LLVM - A Gentle Introduction

LLVM is a compiler-writer's toolkit that purports to make it easy to implement new languages without getting bogged down in lots of machine-specific details like Instruction Set Architectures, or theoretic details like graph-coloring, register-spill algorithms and peephole optimizations.

I've had this dream of building a LISP dialect that compiles to machine code, and produces small and fast static binaries. For the first half of this year, I've mostly been reading (hence the low volume of updates despite what my New Year's Resolution promised). Having so immersed myself in the literature on language design and compiler construction, from the "purest" academic subjects of language formalisms to the in-the-trenches practice of assembler programming (yes, people still do that and it's awesome), I think I'm finally ready to start programming.

So, LLVM.

The thing most people talk about with LLVM is its Intermediate Representation. They talk about it so much that they just call it IR for short.

The IR provides a single common middle ground that all the front-end compiler modules generate. The back-end modules consume the IR and emit whatever the hell they want and/or need to. For example, the static compiler llc can read in IR and generate an executable machine code image for your specific processor.

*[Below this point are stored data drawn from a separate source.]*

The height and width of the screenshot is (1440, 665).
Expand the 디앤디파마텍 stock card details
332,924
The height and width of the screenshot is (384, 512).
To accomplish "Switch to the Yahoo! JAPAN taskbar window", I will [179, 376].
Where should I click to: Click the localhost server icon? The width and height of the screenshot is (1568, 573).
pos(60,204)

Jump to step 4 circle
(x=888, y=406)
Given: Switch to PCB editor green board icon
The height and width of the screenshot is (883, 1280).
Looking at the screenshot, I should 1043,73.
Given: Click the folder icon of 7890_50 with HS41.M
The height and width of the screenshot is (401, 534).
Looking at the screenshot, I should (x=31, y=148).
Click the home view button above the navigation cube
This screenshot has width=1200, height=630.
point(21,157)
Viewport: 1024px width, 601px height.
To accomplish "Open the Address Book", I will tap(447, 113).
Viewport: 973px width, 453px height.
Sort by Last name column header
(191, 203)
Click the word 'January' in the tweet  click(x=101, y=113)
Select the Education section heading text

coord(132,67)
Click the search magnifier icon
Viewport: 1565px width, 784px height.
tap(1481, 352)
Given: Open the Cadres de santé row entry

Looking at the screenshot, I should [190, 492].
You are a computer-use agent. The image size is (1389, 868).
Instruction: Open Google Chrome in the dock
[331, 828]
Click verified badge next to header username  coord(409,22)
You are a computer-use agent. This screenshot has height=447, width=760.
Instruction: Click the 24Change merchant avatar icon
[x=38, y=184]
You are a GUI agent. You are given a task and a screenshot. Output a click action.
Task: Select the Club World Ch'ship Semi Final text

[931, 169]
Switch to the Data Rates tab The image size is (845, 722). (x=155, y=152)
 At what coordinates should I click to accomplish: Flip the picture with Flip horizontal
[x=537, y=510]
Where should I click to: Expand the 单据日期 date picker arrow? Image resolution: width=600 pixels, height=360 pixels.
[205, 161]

A diagram showing where intermediate representations fit into the overal picture of languages and instruction sets. On the left, four boxes labeled C, FORTRAN, Ada, and Haskell are stacked on top of one another, each with an arrow pointing at the center box labeled IR. On the right, four more boxes labeled x86/64, Xcore, ARM, and MIPS are stacked, each with an arrow from the IR box pointing to it. The path from C to IR to ARM is highlighted.

Front-ends are on the left, back-ends on the right.

The IR frees up the front-end module authors from having to worry about the specifics of the target back-end. Likewise, back-end module authors, who may only be well-versed in the performance / optimization constraints of a specific processor family, don't need to worry about source-language concerns.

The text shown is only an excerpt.